About this task: Within the data below, count the lines that include the word "Choose". Provide the number and nothing further.

The data:

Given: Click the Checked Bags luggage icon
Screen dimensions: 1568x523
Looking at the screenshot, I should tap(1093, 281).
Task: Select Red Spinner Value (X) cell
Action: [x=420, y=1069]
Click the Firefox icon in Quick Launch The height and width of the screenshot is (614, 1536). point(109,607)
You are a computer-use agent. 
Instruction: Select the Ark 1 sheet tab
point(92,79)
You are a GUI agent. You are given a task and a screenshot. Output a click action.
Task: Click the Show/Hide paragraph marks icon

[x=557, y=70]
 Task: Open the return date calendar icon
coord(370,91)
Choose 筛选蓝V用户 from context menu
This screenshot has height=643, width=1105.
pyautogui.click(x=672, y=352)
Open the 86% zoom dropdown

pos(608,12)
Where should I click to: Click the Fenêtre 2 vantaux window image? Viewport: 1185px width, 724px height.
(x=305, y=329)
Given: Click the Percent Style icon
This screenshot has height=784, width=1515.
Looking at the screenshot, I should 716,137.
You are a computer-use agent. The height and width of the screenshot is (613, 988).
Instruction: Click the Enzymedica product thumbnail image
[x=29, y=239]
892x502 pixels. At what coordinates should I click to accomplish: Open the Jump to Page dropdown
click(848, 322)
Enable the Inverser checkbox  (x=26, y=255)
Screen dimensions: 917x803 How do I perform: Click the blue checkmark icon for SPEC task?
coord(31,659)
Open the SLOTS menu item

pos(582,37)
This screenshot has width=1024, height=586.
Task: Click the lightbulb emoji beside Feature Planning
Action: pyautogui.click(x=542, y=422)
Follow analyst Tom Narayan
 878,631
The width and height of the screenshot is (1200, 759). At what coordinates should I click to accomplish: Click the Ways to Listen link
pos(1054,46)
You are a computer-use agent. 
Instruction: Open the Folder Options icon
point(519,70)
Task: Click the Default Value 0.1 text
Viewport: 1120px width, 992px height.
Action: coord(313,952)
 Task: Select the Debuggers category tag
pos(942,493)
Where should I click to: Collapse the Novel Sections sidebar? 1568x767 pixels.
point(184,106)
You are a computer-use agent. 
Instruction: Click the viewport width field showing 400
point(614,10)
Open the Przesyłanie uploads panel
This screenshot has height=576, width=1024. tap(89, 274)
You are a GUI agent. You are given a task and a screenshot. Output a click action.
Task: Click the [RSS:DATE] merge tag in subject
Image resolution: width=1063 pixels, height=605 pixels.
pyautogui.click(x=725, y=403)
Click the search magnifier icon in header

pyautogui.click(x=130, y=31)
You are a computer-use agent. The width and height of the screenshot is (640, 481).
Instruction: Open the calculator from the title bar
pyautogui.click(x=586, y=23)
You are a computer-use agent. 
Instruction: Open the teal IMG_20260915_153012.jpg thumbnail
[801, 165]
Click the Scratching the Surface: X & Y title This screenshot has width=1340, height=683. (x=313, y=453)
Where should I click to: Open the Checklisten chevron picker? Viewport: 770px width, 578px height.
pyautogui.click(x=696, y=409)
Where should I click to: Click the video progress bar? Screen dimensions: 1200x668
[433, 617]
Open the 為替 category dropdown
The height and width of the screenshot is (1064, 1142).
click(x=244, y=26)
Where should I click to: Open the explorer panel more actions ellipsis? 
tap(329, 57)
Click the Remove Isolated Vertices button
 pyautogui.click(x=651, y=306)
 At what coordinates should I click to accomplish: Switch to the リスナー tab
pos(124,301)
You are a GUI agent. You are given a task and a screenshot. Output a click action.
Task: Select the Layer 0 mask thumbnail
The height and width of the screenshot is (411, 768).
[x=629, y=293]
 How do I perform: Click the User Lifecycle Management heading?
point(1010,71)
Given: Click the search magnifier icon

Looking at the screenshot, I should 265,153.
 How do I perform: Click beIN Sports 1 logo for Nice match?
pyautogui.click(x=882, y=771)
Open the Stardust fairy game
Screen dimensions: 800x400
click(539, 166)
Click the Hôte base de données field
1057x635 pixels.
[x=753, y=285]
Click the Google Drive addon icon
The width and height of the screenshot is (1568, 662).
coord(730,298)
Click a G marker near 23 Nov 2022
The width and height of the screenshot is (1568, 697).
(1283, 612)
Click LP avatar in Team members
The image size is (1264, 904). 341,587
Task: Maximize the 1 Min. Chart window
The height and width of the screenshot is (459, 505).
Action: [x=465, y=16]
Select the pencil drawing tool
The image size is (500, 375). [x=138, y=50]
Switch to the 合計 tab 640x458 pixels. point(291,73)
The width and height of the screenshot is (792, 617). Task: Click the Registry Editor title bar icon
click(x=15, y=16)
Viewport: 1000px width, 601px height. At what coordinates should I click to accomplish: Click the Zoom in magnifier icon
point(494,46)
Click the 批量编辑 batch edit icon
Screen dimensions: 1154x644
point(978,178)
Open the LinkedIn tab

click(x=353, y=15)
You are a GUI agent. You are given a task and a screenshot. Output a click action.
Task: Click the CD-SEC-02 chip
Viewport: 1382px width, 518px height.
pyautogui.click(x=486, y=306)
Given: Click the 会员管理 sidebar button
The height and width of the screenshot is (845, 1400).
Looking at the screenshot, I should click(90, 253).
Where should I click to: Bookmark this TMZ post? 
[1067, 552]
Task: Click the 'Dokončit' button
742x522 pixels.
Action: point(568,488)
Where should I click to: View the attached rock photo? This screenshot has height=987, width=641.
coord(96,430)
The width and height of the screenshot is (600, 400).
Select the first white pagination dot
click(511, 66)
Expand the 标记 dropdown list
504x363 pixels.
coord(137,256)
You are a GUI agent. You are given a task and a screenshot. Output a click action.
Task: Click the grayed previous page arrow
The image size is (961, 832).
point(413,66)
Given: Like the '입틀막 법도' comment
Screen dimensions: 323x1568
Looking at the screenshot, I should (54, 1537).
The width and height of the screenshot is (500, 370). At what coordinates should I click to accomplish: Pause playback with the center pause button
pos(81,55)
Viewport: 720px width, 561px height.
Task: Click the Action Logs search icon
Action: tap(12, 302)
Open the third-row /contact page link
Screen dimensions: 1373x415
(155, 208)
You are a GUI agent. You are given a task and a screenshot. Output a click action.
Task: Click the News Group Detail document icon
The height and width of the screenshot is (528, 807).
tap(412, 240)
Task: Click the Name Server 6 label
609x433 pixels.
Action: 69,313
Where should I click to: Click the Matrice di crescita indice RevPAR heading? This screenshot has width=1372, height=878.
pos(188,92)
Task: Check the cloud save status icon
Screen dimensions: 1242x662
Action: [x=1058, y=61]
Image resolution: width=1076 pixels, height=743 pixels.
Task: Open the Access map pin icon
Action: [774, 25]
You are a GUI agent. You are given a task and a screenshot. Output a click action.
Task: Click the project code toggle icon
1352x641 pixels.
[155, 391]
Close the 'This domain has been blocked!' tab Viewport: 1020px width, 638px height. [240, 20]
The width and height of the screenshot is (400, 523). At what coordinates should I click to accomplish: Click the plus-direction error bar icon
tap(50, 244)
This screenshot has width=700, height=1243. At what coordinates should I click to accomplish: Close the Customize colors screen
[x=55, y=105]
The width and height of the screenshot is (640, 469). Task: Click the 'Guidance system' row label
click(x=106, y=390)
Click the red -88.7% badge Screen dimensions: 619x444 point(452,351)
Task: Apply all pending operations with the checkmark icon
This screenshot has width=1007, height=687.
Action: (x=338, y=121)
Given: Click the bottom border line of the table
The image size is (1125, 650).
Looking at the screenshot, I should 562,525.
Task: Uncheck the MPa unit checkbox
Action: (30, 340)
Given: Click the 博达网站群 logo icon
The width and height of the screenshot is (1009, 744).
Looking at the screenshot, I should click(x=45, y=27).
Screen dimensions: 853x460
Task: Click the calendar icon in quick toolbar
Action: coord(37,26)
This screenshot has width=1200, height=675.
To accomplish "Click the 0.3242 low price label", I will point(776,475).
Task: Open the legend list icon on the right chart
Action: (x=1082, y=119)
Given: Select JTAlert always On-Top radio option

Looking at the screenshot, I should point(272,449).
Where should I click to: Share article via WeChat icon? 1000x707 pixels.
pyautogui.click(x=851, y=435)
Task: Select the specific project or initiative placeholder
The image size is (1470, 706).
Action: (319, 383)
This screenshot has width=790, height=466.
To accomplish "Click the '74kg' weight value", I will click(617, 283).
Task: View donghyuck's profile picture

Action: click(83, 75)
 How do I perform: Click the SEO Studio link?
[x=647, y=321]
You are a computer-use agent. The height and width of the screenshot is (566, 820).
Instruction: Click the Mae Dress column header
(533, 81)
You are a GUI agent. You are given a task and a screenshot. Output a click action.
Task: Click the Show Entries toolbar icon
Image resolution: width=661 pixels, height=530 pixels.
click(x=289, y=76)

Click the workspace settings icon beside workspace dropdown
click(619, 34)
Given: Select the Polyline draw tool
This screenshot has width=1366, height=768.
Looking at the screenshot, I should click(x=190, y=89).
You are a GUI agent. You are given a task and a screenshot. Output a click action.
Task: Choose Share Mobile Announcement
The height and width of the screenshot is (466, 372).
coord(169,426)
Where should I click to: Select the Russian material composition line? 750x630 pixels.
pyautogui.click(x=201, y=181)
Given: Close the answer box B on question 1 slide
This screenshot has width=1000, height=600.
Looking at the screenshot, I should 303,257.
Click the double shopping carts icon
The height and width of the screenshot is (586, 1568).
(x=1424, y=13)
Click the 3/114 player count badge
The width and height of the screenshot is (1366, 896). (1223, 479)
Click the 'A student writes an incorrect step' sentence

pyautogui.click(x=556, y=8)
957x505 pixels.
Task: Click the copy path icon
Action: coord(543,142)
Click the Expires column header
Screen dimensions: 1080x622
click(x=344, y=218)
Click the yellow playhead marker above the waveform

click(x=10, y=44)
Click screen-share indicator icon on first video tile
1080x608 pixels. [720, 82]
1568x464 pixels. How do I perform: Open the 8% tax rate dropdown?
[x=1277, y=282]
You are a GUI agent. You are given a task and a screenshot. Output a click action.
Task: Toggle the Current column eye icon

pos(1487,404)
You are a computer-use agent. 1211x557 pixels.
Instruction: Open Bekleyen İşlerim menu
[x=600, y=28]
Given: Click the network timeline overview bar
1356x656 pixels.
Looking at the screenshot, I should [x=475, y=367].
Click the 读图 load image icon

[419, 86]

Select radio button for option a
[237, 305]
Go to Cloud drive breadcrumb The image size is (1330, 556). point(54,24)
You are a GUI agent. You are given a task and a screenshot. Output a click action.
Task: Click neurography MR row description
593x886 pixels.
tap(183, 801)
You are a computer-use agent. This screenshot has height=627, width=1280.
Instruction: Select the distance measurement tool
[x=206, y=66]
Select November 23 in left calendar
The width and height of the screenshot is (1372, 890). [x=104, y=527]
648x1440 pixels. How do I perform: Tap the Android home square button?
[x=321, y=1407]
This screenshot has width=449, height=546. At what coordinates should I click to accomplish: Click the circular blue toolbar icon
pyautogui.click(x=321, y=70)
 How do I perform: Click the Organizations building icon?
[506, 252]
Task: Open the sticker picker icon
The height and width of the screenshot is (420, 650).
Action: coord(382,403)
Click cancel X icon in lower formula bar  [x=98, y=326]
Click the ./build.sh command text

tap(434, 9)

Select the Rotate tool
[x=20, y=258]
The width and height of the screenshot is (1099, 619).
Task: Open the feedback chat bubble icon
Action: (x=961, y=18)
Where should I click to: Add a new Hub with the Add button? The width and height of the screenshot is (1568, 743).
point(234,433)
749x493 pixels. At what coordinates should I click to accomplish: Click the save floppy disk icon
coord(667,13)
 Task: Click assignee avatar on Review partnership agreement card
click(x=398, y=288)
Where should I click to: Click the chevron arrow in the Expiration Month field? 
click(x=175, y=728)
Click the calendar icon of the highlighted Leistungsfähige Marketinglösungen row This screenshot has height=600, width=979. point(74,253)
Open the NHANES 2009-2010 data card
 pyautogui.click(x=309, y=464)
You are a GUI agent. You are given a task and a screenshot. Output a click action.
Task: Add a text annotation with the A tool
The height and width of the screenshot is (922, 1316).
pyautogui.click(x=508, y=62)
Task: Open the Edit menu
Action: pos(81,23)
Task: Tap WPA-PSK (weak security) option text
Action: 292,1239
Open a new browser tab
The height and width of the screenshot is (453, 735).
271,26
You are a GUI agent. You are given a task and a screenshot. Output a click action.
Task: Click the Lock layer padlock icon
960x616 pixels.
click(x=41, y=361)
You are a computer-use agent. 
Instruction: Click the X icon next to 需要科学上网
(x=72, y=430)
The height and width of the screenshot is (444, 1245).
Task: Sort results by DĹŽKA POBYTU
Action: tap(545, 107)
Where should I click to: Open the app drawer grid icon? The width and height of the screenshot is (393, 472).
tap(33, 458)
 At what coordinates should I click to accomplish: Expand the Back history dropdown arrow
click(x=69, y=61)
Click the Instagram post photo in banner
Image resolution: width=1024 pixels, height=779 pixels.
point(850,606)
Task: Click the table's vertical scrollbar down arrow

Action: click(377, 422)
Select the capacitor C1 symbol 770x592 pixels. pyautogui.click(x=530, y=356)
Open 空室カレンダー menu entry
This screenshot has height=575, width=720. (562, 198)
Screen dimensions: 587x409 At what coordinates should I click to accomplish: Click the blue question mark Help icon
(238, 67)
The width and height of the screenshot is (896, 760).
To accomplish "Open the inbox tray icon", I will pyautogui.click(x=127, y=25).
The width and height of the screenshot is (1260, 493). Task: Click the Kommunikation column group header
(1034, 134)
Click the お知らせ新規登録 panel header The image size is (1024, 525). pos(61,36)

Answer to this exercise: 2